I’d been staring at Amiga boot screens since the late 1980s. I knew what correct felt like at a level that no amount of training data could replicate. That gap — between what the AI could verify and what I could see — was the gap that made my involvement essential rather than optional.

The MCP Integration

Every emulator supports scripted input and timed screenshot capture. That was the whole point. But during development, I added something that closed the loop entirely: MCP server integration.

MCP — Model Context Protocol — lets Claude interact directly with external tools. With MCP support in the emulators, Claude can load a ROM, execute a sequence of inputs, capture a screenshot at a specific frame, and inspect the result. The same AI that helps write the Code198x curriculum can now run the code on a virtual machine and verify the output.

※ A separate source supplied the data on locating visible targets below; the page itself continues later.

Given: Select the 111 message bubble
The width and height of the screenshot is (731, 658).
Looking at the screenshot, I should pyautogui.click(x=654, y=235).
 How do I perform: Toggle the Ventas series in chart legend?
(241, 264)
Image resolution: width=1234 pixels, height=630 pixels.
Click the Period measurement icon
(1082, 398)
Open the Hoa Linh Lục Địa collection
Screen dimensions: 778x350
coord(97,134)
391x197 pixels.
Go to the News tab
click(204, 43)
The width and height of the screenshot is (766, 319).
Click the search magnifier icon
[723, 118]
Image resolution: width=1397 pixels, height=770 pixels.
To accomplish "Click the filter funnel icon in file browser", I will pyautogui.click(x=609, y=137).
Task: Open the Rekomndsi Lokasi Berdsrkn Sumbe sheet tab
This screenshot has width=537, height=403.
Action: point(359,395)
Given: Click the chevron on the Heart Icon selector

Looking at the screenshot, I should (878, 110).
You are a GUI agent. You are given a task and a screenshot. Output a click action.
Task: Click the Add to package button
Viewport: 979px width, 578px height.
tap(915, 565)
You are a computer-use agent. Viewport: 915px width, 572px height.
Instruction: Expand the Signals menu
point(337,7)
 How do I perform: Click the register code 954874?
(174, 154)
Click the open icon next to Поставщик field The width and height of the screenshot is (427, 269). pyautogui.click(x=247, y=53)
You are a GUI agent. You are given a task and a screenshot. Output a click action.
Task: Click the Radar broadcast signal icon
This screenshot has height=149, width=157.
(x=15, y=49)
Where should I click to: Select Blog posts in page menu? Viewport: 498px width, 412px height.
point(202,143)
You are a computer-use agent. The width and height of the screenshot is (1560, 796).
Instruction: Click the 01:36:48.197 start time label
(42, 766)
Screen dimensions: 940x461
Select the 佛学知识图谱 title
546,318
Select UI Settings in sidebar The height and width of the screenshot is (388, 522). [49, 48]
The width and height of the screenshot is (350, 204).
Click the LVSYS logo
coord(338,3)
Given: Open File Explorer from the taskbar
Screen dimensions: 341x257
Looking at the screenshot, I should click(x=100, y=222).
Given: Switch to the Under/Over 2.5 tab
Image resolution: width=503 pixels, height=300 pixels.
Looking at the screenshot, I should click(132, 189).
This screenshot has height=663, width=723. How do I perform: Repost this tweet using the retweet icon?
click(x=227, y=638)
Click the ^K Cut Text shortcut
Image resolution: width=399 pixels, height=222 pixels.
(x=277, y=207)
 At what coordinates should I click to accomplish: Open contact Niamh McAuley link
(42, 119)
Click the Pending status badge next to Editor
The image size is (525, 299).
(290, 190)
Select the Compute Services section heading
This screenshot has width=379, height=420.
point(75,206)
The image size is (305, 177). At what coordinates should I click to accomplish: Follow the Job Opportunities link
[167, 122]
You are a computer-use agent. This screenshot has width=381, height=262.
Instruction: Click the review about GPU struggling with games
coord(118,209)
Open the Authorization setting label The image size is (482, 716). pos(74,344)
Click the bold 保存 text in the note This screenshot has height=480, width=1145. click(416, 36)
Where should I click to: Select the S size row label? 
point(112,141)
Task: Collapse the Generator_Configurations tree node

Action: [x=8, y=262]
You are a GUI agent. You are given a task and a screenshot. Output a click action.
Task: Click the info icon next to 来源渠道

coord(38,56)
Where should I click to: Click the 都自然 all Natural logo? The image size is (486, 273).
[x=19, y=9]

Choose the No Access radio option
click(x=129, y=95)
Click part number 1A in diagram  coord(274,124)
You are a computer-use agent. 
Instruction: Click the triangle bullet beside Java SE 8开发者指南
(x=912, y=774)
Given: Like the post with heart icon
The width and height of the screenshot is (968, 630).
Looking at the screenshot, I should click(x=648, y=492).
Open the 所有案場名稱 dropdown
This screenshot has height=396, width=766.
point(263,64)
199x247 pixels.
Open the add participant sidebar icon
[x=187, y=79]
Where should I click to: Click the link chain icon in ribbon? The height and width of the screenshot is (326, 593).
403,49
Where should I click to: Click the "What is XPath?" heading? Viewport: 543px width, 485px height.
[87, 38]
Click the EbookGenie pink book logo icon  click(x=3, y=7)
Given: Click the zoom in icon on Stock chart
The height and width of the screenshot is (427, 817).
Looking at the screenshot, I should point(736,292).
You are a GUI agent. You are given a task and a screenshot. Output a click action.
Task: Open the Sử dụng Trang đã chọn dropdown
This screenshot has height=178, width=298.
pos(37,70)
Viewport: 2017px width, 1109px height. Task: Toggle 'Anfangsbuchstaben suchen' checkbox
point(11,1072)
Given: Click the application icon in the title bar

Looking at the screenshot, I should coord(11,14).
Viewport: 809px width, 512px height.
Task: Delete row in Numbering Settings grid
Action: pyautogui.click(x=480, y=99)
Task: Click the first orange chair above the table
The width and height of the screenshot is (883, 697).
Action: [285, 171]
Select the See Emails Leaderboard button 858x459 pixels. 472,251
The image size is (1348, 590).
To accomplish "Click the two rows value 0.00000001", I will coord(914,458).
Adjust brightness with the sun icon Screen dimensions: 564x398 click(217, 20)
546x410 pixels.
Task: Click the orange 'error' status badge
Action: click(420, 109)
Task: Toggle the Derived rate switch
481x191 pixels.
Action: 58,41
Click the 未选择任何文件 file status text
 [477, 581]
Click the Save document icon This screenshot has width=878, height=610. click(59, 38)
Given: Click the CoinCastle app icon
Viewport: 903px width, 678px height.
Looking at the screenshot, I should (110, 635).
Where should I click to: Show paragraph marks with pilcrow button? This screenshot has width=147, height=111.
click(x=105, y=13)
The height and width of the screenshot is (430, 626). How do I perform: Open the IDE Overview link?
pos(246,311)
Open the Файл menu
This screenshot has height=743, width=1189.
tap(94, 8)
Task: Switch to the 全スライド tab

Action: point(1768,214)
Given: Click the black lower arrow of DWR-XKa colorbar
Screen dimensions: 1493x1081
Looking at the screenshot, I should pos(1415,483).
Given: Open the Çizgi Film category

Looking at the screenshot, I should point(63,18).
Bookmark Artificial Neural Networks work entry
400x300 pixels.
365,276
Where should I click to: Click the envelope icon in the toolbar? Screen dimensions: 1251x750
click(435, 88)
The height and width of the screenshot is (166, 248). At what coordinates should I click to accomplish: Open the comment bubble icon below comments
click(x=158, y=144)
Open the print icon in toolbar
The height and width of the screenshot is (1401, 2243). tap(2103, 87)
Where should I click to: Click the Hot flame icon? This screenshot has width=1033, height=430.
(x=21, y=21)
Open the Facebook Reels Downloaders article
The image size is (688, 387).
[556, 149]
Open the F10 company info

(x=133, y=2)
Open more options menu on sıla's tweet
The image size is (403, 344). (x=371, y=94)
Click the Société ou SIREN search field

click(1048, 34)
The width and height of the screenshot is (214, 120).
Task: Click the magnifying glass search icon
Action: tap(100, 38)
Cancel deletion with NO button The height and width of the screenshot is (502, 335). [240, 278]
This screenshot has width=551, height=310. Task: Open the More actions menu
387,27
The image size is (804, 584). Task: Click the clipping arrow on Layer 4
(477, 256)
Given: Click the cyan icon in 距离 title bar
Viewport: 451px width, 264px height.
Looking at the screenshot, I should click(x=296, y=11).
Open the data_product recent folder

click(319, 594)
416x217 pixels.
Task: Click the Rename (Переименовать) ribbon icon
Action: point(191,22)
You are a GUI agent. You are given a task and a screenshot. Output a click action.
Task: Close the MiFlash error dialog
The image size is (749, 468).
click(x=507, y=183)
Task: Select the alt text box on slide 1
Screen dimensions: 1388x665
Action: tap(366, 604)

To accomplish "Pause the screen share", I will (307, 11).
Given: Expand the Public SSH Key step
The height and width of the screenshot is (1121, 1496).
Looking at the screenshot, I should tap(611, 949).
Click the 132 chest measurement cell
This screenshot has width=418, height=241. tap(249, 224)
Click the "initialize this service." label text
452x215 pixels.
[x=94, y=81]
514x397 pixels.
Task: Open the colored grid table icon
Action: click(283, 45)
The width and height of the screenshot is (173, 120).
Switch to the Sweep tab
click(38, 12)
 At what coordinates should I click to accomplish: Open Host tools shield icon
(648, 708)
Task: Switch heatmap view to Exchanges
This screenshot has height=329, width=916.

That means content creation for Code198x can happen in a single workflow. Write an assembly lesson. Assemble the code. Boot it in the emulator. Capture the screenshots. Verify the output. All without leaving the conversation. The emulators aren’t standalone tools — they’re part of a pipeline.

What This Says About AI-Assisted Development

I didn’t write the code. That’s the headline, and it’s true. But it’s also misleading if you stop there.

I provided the specifications that made the code possible. I read the hardware manuals that Claude couldn’t fully interpret. I validated every output against my own knowledge of these machines — knowledge built from decades of using them, not from a training set. I caught errors that the AI couldn’t see. I made architectural decisions about what to build and why. I chose the language, the approach, and the scope.

The AI was the most productive pair programmer I’ve ever worked with. It wrote Rust fluently, it iterated fast, and it handled the mechanical translation from specification to implementation with remarkable competence. But it couldn’t have built these emulators alone, because it didn’t know what correct looked like. I did.

The role I played wasn’t programmer. It was architect, domain expert, and quality gate. That combination — deep domain knowledge, clear specifications, and the ability to validate output — is what makes AI-assisted development work for genuinely complex projects. Without it, you get software that’s confidently wrong.

Where It Stands

Four emulators. Four CPU architectures. Cycle-accurate execution, scriptable input, timed capture, MCP integration. Written in a language I don’t know, by an AI I guided, validated against hardware I grew up with.

They’re not finished — more games need testing, edge cases need catching, and the Amiga will probably keep finding new ways to surprise me. But they work. Code198x uses them. And they exist because I needed something that wasn’t there and refused to accept a manual workaround.

All four will be released as open source. I’m considering shipping the CPU cores and shared infrastructure as separate crates, so other emulator authors can use them as foundations for their own projects rather than starting from scratch. I’ve built them on macOS, but they’ve been cross-platform from day one — Linux and Windows support is baked in, not bolted on. There’s also a planned WASM build for embedding directly into web pages, though ROM licensing makes that slightly more complicated than just shipping a binary.

More systems are planned. A 6809 CPU core would unlock the TRS-80 CoCo and the Dragon 32 — machines that are underserved by existing emulators and underrepresented in retro programming education. The architecture is designed to make adding new platforms straightforward — the scriptable input, timed capture, and MCP integration are shared infrastructure, not per-emulator work. Each new system needs its CPU, its memory map, and its custom silicon. The tooling around it is already there.

I don’t plan to stop at the 8-bit and 16-bit era. The intention is to keep going into the 32-bit generation and beyond, until the hardware complexity outgrows my ability to comprehend and validate it. That’s the real limit: not what the AI can write, but what I can verify.

The code is Rust. The knowledge is human. The emulators are both.